## Source information:
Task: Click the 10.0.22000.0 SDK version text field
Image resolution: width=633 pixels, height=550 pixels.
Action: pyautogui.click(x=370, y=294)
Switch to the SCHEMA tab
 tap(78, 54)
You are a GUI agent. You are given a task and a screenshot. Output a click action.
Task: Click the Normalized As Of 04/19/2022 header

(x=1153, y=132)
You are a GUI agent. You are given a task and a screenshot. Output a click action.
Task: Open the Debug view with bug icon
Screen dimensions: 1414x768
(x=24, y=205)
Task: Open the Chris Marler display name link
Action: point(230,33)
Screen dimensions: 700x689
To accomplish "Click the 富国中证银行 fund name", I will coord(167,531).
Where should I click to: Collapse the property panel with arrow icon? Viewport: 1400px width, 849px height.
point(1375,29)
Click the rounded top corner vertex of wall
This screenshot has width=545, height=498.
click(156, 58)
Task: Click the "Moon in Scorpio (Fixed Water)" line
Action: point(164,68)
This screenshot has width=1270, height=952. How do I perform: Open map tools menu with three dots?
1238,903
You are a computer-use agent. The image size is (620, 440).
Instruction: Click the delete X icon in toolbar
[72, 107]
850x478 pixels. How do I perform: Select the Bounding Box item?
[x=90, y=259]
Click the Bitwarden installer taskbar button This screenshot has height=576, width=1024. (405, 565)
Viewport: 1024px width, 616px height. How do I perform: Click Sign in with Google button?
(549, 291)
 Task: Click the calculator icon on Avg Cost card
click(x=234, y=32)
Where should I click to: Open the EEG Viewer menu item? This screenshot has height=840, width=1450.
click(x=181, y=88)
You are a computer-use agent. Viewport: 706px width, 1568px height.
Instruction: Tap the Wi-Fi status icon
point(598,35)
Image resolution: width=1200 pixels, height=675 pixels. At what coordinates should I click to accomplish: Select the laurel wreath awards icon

## How to complete this task:
All that is wanted is the run of lines from the start of the data through the line containing "Task: Open the Debug view with bug icon", copied word for word.

## Task result:
Task: Click the 10.0.22000.0 SDK version text field
Image resolution: width=633 pixels, height=550 pixels.
Action: pyautogui.click(x=370, y=294)
Switch to the SCHEMA tab
 tap(78, 54)
You are a GUI agent. You are given a task and a screenshot. Output a click action.
Task: Click the Normalized As Of 04/19/2022 header

(x=1153, y=132)
You are a GUI agent. You are given a task and a screenshot. Output a click action.
Task: Open the Debug view with bug icon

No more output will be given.